▸ Short problem: Turn the rows below into a Markdown table with the columns Number and Line. Number each non-blank line in order and leave out blank lines.

▸ Data for this task:

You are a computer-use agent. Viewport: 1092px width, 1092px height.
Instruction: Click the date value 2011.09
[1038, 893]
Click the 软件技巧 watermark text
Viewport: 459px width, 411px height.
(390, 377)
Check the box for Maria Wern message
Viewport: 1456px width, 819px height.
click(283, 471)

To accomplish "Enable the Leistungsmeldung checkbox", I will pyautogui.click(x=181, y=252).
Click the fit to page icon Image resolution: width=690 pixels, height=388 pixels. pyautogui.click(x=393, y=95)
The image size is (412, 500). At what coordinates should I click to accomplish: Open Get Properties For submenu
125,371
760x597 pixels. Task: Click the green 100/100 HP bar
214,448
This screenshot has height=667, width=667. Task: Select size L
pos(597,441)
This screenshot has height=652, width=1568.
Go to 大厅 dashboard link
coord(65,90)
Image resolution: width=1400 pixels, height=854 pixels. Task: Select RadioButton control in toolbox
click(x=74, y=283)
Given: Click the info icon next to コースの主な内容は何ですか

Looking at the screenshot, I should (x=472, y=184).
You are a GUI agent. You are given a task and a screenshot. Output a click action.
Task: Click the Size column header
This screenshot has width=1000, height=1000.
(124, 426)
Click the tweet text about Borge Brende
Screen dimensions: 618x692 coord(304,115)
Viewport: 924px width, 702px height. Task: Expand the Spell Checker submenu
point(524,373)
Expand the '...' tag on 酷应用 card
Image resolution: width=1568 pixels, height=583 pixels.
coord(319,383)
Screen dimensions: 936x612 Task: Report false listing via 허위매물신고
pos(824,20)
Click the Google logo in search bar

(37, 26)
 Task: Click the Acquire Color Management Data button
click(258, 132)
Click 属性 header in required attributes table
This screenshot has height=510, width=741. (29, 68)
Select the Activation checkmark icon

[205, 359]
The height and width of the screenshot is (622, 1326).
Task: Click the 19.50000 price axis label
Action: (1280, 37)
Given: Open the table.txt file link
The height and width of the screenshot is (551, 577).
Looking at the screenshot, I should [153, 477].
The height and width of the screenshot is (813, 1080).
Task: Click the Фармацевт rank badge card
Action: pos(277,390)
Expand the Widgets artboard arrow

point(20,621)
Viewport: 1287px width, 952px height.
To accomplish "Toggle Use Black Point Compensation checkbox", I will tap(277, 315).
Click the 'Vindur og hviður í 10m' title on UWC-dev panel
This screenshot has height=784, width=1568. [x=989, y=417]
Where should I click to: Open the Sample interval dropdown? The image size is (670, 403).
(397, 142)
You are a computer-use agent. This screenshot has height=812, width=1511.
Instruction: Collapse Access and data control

▸ Reply:
| Number | Line |
|---|---|
| 1 | You are a computer-use agent. Viewport: 1092px width, 1092px height. |
| 2 | Instruction: Click the date value 2011.09 |
| 3 | [1038, 893] |
| 4 | Click the 软件技巧 watermark text |
| 5 | Viewport: 459px width, 411px height. |
| 6 | (390, 377) |
| 7 | Check the box for Maria Wern message |
| 8 | Viewport: 1456px width, 819px height. |
| 9 | click(283, 471) |
| 10 | To accomplish "Enable the Leistungsmeldung checkbox", I will pyautogui.click(x=181, y=252). |
| 11 | Click the fit to page icon Image resolution: width=690 pixels, height=388 pixels. pyautogui.click(x=393, y=95) |
| 12 | The image size is (412, 500). At what coordinates should I click to accomplish: Open Get Properties For submenu |
| 13 | 125,371 |
| 14 | 760x597 pixels. Task: Click the green 100/100 HP bar |
| 15 | 214,448 |
| 16 | This screenshot has height=667, width=667. Task: Select size L |
| 17 | pos(597,441) |
| 18 | This screenshot has height=652, width=1568. |
| 19 | Go to 大厅 dashboard link |
| 20 | coord(65,90) |
| 21 | Image resolution: width=1400 pixels, height=854 pixels. Task: Select RadioButton control in toolbox |
| 22 | click(x=74, y=283) |
| 23 | Given: Click the info icon next to コースの主な内容は何ですか |
| 24 | Looking at the screenshot, I should (x=472, y=184). |
| 25 | You are a GUI agent. You are given a task and a screenshot. Output a click action. |
| 26 | Task: Click the Size column header |
| 27 | This screenshot has width=1000, height=1000. |
| 28 | (124, 426) |
| 29 | Click the tweet text about Borge Brende |
| 30 | Screen dimensions: 618x692 coord(304,115) |
| 31 | Viewport: 924px width, 702px height. Task: Expand the Spell Checker submenu |
| 32 | point(524,373) |
| 33 | Expand the '...' tag on 酷应用 card |
| 34 | Image resolution: width=1568 pixels, height=583 pixels. |
| 35 | coord(319,383) |
| 36 | Screen dimensions: 936x612 Task: Report false listing via 허위매물신고 |
| 37 | pos(824,20) |
| 38 | Click the Google logo in search bar |
| 39 | (37, 26) |
| 40 |  Task: Click the Acquire Color Management Data button |
| 41 | click(258, 132) |
| 42 | Click 属性 header in required attributes table |
| 43 | This screenshot has height=510, width=741. (29, 68) |
| 44 | Select the Activation checkmark icon |
| 45 | [205, 359] |
| 46 | The height and width of the screenshot is (622, 1326). |
| 47 | Task: Click the 19.50000 price axis label |
| 48 | Action: (1280, 37) |
| 49 | Given: Open the table.txt file link |
| 50 | The height and width of the screenshot is (551, 577). |
| 51 | Looking at the screenshot, I should [153, 477]. |
| 52 | The height and width of the screenshot is (813, 1080). |
| 53 | Task: Click the Фармацевт rank badge card |
| 54 | Action: pos(277,390) |
| 55 | Expand the Widgets artboard arrow |
| 56 | point(20,621) |
| 57 | Viewport: 1287px width, 952px height. |
| 58 | To accomplish "Toggle Use Black Point Compensation checkbox", I will tap(277, 315). |
| 59 | Click the 'Vindur og hviður í 10m' title on UWC-dev panel |
| 60 | This screenshot has height=784, width=1568. [x=989, y=417] |
| 61 | Where should I click to: Open the Sample interval dropdown? The image size is (670, 403). |
| 62 | (397, 142) |
| 63 | You are a computer-use agent. This screenshot has height=812, width=1511. |
| 64 | Instruction: Collapse Access and data control |